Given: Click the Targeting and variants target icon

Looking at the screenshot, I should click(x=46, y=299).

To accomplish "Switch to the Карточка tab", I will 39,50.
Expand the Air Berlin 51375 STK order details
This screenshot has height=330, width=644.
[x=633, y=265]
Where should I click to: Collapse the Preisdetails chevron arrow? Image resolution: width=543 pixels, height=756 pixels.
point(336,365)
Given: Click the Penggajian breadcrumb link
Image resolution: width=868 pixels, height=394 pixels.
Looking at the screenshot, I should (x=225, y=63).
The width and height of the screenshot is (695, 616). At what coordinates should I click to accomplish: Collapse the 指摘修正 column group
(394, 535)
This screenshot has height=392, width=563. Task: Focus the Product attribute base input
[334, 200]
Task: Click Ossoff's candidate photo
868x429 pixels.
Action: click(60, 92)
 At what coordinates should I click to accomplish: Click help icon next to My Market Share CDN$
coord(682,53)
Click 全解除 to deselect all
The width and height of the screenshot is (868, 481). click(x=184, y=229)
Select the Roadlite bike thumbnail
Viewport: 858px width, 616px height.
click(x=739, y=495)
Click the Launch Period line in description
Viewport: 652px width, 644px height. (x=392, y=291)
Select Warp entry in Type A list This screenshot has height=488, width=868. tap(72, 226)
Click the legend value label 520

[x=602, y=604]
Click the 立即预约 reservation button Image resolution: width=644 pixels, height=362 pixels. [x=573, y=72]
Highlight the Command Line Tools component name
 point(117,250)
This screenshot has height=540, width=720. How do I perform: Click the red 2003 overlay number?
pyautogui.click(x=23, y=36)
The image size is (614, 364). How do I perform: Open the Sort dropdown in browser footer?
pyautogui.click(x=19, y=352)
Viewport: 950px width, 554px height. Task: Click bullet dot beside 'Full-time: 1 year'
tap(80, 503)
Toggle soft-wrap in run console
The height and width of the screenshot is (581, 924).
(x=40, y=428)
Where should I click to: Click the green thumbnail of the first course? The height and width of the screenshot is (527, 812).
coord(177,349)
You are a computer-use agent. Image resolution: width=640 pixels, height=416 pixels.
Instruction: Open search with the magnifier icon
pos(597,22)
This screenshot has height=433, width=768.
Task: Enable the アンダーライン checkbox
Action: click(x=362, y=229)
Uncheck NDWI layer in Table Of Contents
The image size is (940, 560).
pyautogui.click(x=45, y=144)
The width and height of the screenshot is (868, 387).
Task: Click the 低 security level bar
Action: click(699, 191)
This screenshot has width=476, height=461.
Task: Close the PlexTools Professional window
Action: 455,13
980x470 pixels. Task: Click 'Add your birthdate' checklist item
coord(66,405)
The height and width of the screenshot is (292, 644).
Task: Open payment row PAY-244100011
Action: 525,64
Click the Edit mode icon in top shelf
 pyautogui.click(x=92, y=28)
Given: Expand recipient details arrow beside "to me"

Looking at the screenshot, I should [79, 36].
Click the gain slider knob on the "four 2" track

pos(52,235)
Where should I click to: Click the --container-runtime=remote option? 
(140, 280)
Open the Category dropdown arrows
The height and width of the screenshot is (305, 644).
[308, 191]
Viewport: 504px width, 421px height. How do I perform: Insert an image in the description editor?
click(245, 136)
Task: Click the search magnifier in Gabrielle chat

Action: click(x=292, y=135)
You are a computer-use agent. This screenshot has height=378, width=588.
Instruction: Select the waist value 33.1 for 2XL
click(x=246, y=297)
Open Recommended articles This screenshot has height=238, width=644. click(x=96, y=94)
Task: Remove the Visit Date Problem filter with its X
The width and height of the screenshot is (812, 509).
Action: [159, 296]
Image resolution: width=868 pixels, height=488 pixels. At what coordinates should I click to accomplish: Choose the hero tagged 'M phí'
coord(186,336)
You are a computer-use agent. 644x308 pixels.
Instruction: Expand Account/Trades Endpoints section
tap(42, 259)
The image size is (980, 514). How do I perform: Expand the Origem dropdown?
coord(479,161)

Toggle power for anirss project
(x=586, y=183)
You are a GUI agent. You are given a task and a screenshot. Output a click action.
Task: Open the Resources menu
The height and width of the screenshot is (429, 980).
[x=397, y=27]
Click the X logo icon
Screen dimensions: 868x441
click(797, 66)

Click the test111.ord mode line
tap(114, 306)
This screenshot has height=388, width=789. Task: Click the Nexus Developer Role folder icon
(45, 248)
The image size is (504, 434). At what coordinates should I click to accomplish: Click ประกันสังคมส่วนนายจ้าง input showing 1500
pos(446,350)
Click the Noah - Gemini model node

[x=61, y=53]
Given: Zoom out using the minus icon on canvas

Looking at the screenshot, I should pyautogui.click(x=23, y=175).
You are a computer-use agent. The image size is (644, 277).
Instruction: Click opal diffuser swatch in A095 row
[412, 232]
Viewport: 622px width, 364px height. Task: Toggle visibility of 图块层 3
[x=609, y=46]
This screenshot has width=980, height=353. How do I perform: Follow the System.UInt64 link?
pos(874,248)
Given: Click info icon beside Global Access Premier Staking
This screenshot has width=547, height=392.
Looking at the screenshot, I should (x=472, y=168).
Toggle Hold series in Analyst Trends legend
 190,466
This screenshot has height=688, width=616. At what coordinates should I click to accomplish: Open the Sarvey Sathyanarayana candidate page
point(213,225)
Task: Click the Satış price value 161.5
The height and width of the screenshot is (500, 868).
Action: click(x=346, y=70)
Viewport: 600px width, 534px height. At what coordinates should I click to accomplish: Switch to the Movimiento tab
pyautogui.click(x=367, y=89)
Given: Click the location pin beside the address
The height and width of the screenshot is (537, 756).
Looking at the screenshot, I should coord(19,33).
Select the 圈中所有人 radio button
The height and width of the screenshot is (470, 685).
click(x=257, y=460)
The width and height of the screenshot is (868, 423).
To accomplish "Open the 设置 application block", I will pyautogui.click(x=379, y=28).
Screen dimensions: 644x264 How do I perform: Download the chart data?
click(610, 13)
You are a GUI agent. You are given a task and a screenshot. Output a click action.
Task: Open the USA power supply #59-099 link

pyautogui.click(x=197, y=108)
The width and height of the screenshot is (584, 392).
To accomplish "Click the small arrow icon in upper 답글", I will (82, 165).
◆ ◆ ◆ ◆
→ **Directions for this task**
Would you repeat the records above without any changes?

→ **Answer section**
Given: Click the Targeting and variants target icon

Looking at the screenshot, I should click(x=46, y=299).

To accomplish "Switch to the Карточка tab", I will 39,50.
Expand the Air Berlin 51375 STK order details
This screenshot has height=330, width=644.
[x=633, y=265]
Where should I click to: Collapse the Preisdetails chevron arrow? Image resolution: width=543 pixels, height=756 pixels.
point(336,365)
Given: Click the Penggajian breadcrumb link
Image resolution: width=868 pixels, height=394 pixels.
Looking at the screenshot, I should (x=225, y=63).
The width and height of the screenshot is (695, 616). At what coordinates should I click to accomplish: Collapse the 指摘修正 column group
(394, 535)
This screenshot has height=392, width=563. Task: Focus the Product attribute base input
[334, 200]
Task: Click Ossoff's candidate photo
868x429 pixels.
Action: click(60, 92)
 At what coordinates should I click to accomplish: Click help icon next to My Market Share CDN$
coord(682,53)
Click 全解除 to deselect all
The width and height of the screenshot is (868, 481). click(x=184, y=229)
Select the Roadlite bike thumbnail
Viewport: 858px width, 616px height.
click(x=739, y=495)
Click the Launch Period line in description
Viewport: 652px width, 644px height. (x=392, y=291)
Select Warp entry in Type A list This screenshot has height=488, width=868. tap(72, 226)
Click the legend value label 520

[x=602, y=604]
Click the 立即预约 reservation button Image resolution: width=644 pixels, height=362 pixels. [x=573, y=72]
Highlight the Command Line Tools component name
 point(117,250)
This screenshot has height=540, width=720. How do I perform: Click the red 2003 overlay number?
pyautogui.click(x=23, y=36)
The image size is (614, 364). How do I perform: Open the Sort dropdown in browser footer?
pyautogui.click(x=19, y=352)
Viewport: 950px width, 554px height. Task: Click bullet dot beside 'Full-time: 1 year'
tap(80, 503)
Toggle soft-wrap in run console
The height and width of the screenshot is (581, 924).
(x=40, y=428)
Where should I click to: Click the green thumbnail of the first course? The height and width of the screenshot is (527, 812).
coord(177,349)
You are a computer-use agent. Image resolution: width=640 pixels, height=416 pixels.
Instruction: Open search with the magnifier icon
pos(597,22)
This screenshot has height=433, width=768.
Task: Enable the アンダーライン checkbox
Action: click(x=362, y=229)
Uncheck NDWI layer in Table Of Contents
The image size is (940, 560).
pyautogui.click(x=45, y=144)
The width and height of the screenshot is (868, 387).
Task: Click the 低 security level bar
Action: click(699, 191)
This screenshot has width=476, height=461.
Task: Close the PlexTools Professional window
Action: 455,13
980x470 pixels. Task: Click 'Add your birthdate' checklist item
coord(66,405)
The height and width of the screenshot is (292, 644).
Task: Open payment row PAY-244100011
Action: 525,64
Click the Edit mode icon in top shelf
 pyautogui.click(x=92, y=28)
Given: Expand recipient details arrow beside "to me"

Looking at the screenshot, I should [79, 36].
Click the gain slider knob on the "four 2" track

pos(52,235)
Where should I click to: Click the --container-runtime=remote option? 
(140, 280)
Open the Category dropdown arrows
The height and width of the screenshot is (305, 644).
[308, 191]
Viewport: 504px width, 421px height. How do I perform: Insert an image in the description editor?
click(245, 136)
Task: Click the search magnifier in Gabrielle chat

Action: click(x=292, y=135)
You are a computer-use agent. This screenshot has height=378, width=588.
Instruction: Select the waist value 33.1 for 2XL
click(x=246, y=297)
Open Recommended articles This screenshot has height=238, width=644. click(x=96, y=94)
Task: Remove the Visit Date Problem filter with its X
The width and height of the screenshot is (812, 509).
Action: [159, 296]
Image resolution: width=868 pixels, height=488 pixels. At what coordinates should I click to accomplish: Choose the hero tagged 'M phí'
coord(186,336)
You are a computer-use agent. 644x308 pixels.
Instruction: Expand Account/Trades Endpoints section
tap(42, 259)
The image size is (980, 514). How do I perform: Expand the Origem dropdown?
coord(479,161)

Toggle power for anirss project
(x=586, y=183)
You are a GUI agent. You are given a task and a screenshot. Output a click action.
Task: Open the Resources menu
The height and width of the screenshot is (429, 980).
[x=397, y=27]
Click the X logo icon
Screen dimensions: 868x441
click(797, 66)

Click the test111.ord mode line
tap(114, 306)
This screenshot has height=388, width=789. Task: Click the Nexus Developer Role folder icon
(45, 248)
The image size is (504, 434). At what coordinates should I click to accomplish: Click ประกันสังคมส่วนนายจ้าง input showing 1500
pos(446,350)
Click the Noah - Gemini model node

[x=61, y=53]
Given: Zoom out using the minus icon on canvas

Looking at the screenshot, I should pyautogui.click(x=23, y=175).
You are a computer-use agent. The image size is (644, 277).
Instruction: Click opal diffuser swatch in A095 row
[412, 232]
Viewport: 622px width, 364px height. Task: Toggle visibility of 图块层 3
[x=609, y=46]
This screenshot has width=980, height=353. How do I perform: Follow the System.UInt64 link?
pos(874,248)
Given: Click info icon beside Global Access Premier Staking
This screenshot has width=547, height=392.
Looking at the screenshot, I should (x=472, y=168).
Toggle Hold series in Analyst Trends legend
 190,466
This screenshot has height=688, width=616. At what coordinates should I click to accomplish: Open the Sarvey Sathyanarayana candidate page
point(213,225)
Task: Click the Satış price value 161.5
The height and width of the screenshot is (500, 868).
Action: click(x=346, y=70)
Viewport: 600px width, 534px height. At what coordinates should I click to accomplish: Switch to the Movimiento tab
pyautogui.click(x=367, y=89)
Given: Click the location pin beside the address
The height and width of the screenshot is (537, 756).
Looking at the screenshot, I should coord(19,33).
Select the 圈中所有人 radio button
The height and width of the screenshot is (470, 685).
click(x=257, y=460)
The width and height of the screenshot is (868, 423).
To accomplish "Open the 设置 application block", I will pyautogui.click(x=379, y=28).
Screen dimensions: 644x264 How do I perform: Download the chart data?
click(610, 13)
You are a GUI agent. You are given a task and a screenshot. Output a click action.
Task: Open the USA power supply #59-099 link

pyautogui.click(x=197, y=108)
The width and height of the screenshot is (584, 392).
To accomplish "Click the small arrow icon in upper 답글", I will (82, 165).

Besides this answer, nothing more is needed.